Mark Holt (born 6 November 1985) is a New Zealand former football player and coach.

Coach 
Mark Holt began his coaching career as a youngster working for former New Zealand Under 17 coach Steve Cain. To gain experience, he worked as an assistant for FIFA Technical Director and New Zealand 1982 World Cup coach Kevin Fallon at Mount Albert Grammar School and Auckland club Eastern Suburbs AFC.

In 2013, Holt left Mount Albert Grammar to take over the One Tree Hill College Football Academy. During his 4 seasons at the school the First XI made history winning back to back promotions. 

In 2014, Holt became coach of Eastern Suburbs AFC. Holt's 2014 Eastern Suburbs side were promoted to the NRFL Premier League, with Holt winning the NRFL Coach of the Year award.

After the successful campaign with Eastern Suburbs, Holt was offered the Waitakere United National Youth League coaching position.
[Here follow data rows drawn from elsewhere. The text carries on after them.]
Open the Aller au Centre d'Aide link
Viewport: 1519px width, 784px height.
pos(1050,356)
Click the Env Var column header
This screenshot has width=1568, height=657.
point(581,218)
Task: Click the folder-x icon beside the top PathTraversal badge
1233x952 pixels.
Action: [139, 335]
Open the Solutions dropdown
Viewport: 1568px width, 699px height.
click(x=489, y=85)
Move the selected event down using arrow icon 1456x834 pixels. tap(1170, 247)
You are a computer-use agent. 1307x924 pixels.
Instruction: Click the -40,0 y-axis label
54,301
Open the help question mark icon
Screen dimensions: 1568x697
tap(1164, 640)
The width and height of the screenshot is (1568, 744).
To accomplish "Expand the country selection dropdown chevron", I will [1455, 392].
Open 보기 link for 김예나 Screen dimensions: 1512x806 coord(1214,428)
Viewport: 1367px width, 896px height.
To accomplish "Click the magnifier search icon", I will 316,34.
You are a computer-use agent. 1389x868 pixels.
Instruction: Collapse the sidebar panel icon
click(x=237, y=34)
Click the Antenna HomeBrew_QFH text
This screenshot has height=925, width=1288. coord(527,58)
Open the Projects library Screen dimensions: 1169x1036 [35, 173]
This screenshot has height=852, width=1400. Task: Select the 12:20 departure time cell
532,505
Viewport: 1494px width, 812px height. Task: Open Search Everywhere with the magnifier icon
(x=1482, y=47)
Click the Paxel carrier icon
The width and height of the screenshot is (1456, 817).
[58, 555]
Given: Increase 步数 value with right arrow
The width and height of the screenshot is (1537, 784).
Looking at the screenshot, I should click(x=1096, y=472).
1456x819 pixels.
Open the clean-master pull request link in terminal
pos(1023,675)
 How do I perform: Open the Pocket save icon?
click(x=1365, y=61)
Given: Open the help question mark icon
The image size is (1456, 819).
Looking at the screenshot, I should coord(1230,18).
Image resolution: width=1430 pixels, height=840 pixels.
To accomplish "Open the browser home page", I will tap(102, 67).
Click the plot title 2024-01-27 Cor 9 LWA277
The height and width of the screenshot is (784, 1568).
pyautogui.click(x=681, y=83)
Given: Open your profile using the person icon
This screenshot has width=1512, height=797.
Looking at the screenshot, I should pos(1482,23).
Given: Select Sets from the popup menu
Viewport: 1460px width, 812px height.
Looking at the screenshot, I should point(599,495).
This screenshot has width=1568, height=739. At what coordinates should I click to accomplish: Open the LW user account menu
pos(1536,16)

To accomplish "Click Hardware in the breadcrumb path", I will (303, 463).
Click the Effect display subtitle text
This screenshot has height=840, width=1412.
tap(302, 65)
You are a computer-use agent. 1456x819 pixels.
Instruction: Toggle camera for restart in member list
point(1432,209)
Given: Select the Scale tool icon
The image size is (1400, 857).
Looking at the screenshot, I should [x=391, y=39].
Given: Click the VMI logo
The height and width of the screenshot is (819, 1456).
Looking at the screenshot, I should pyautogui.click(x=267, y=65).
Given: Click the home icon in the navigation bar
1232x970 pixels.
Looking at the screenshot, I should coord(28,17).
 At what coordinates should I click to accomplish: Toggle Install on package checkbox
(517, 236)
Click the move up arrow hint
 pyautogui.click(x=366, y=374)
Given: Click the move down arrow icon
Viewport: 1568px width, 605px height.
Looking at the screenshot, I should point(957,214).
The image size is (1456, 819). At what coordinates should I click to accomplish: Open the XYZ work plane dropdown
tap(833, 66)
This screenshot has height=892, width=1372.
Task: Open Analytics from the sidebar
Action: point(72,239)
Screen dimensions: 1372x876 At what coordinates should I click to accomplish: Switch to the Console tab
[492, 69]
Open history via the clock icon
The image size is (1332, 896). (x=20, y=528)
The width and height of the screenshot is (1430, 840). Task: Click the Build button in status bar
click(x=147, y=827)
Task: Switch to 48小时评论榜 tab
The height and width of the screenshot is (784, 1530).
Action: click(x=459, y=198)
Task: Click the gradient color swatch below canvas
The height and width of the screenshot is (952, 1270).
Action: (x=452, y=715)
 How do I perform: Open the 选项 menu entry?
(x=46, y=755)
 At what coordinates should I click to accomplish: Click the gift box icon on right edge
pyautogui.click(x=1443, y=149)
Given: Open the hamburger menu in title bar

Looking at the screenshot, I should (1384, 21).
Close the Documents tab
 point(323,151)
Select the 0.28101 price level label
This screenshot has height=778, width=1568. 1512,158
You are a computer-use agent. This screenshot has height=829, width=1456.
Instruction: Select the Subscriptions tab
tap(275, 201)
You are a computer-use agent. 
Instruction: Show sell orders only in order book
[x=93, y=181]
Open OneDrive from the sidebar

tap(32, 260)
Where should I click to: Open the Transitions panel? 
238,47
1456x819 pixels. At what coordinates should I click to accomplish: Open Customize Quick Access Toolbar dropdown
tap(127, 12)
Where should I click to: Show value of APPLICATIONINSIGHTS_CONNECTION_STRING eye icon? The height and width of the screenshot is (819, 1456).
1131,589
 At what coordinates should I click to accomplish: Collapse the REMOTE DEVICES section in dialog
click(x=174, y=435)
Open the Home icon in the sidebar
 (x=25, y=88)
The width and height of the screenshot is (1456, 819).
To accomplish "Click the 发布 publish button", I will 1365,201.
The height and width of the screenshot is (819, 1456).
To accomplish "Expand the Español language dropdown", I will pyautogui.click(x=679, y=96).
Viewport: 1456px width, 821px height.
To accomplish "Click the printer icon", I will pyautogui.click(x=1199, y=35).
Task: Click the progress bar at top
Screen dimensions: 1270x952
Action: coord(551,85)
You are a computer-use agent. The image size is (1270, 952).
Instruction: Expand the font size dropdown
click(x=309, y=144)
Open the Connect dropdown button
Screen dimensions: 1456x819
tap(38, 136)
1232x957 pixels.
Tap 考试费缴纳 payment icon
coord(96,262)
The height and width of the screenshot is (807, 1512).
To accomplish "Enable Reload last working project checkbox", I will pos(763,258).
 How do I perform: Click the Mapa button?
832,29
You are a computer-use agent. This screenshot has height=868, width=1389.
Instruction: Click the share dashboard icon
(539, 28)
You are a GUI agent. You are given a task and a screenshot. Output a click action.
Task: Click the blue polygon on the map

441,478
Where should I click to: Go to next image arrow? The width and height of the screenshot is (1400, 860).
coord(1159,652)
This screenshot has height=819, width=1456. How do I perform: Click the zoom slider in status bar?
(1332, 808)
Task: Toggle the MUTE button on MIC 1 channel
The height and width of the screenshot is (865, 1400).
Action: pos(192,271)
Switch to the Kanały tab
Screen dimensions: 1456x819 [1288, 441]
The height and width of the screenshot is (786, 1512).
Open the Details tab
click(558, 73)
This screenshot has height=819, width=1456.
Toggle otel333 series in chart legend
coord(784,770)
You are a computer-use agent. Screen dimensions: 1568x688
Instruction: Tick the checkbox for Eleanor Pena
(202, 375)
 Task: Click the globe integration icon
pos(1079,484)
They finished 2nd in the 2014 and 2015 season.

In November 2014, Holt left Eastern Suburbs AFC to take over the vacant Papatoetoe AFC position.  He spent 2 seasons at the club before moving to America to take up an offer of Assistant Coach at Purdue Fort Wayne University.

In 2020, Holt returned to New Zealand to take over as Head Coach of Franklin United. The club had a home and away playoff that year against Te Atatu AFC, which secured promotion to NRFL Div 2.